Note : Range is the first one, two or three number of the whole mobile phone number.
Example :
          Prefix 010-, Range 2, is 010-2XX XXXX
          Prefix 011-, Range 11, is 011-11XX XXXX
          Prefix 011-, Range 155~159 is 011-155X XXXX to 011-159X XXXX
          X = 0 to 9

==Non-geographical short codes and special numbers==

| Prefix | Operator |
|---|---|
| 100 | General telephone services |
| 101 | Operator assistance – domestic calls.
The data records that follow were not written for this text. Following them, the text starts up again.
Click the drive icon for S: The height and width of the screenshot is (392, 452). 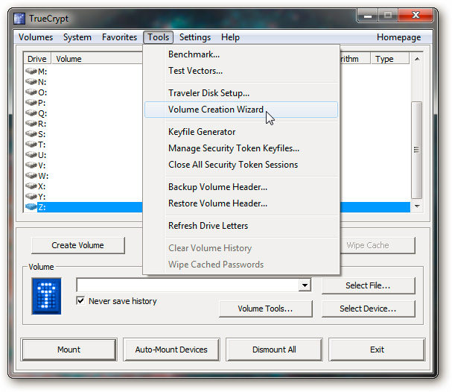(31, 134)
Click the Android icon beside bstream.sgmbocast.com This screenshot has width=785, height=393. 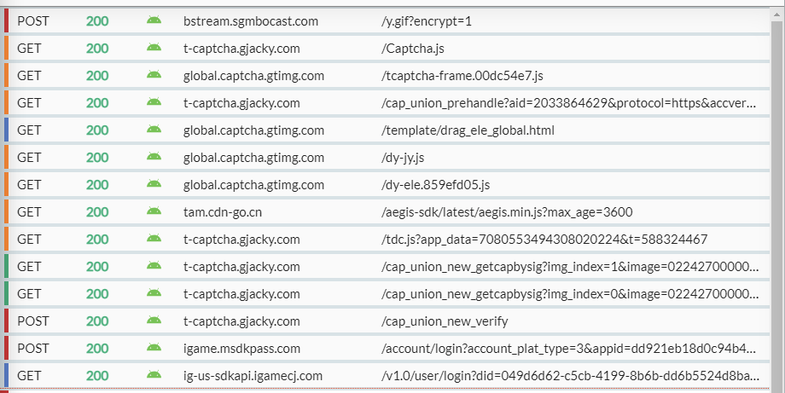click(x=154, y=21)
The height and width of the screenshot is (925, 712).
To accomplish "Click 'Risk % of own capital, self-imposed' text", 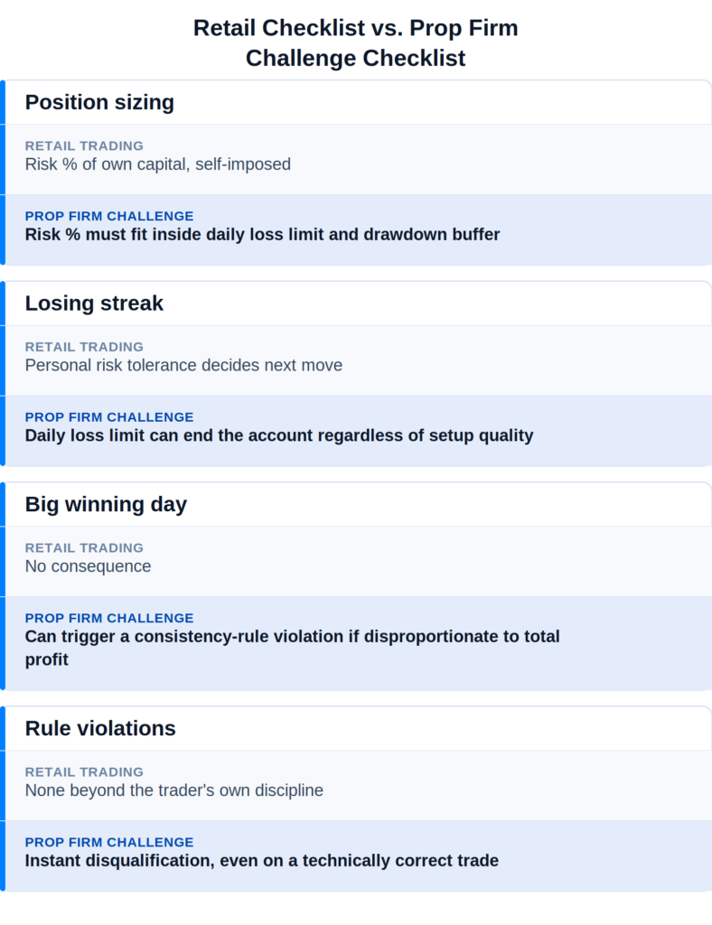I will [x=158, y=164].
Used together with 100. |
| 102 | Service assistance, used in conjunction with 100. |
| 103 | Fixed telephone line directory assistance |
| 104 | Telegram services, no longer active |
| 1051 | Time announcement |
| 1066 | Earthquakes and Tsunami Alert Centre, No longer active, replaced with 1-300-22-1638. |
| 108 | Operator assistance for international calls. |
| 112 | International emergency number |
| 120 | Tune Talk IDD |
| 121 | Access the voice mailbox |
| 12xx | Reserved number |
| 1300-XX-XXXX | Local rate telephone number |
| 1310 | U Mobile IDD |
| 13100 | Celcom budget IDD |
| 13188 | TM SMS service |
| 13200 | Maxis IDD |
| 13300 | DiGi IDD |
| 1315 | TMNet dial-up internet service, No longer active. |
| 1377X | General mass calling service, no longer active |
| 141XX | currently unassigned |
| 1500-XX-XXXX | Paging service, No longer active. |
| 1508-XX-XXXX | Dial-up internet access service, No longer active. |
| 1511 | Jaring dial-up internet service, No longer active. |
| 1512 | Maxis dial-up internet service, no longer available. |
| 1513 | TMNet EZNet dial-up internet service, no longer active. |
| 1515 | TMNet dial-up internet service, No longer active. |
| 1516 | DiGi dial-up internet service, no longer available. |
| 1517 | Time Net dial-up internet service, now inactive. |
| 1519 | Celcom dial-up internet service, no longer active. |
| 152X | ISDN dial-up internet service, no longer available. |
| 15454 | Electricity fault reporting, 15444 for Sabah and Labuan after renaming from SESB to Sabah Electric in October 2024. |
| 15999 | Talian Kasih, emotional support & counselling services |
| 1600-XR-XXXX | Premium-rate telephone number (planned) |
| 1700-XX-XXXX | Personal numbering service |
| 1800-XX-XXXX | Toll-free telephone number (free from fixed line, local rate from mobile) |
| 18YXX | Long Distance Carrier Selection Code |
| 1900-XX-XXXX | Multimedia service number |
| 600-XX-XXXX | Audiotext hosting service and premium-rate telephone number (planned renumbering to 1–600) |
| 991 | Civil Defence Department emergency number, now replaced with 999 |
| 994 | Fire brigade emergency number, now replaced with 999 |
| 997 | National Scam Response Centre (NSRC) |
| 999 | Malaysian General Emergency Service (MERS), previously allocated to police |

Note: R = 1 to 6, X = 0 to 9, Y = 1 to 9

==Mobile Number portability==
Mobile number portability (MNP) was introduced on 1 October 2008 for mobile phone numbers in a bid to increase market competition. Thus, subscribers are allowed to retain their mobile numbers when they switch to another service provider. Therefore, the mobile number prefix only indicates the original service provider.

Number portability has not been offered for landlines, as Telekom Malaysia (TM) holds a monopoly on landlines except in Putrajaya and some areas in the Klang Valley.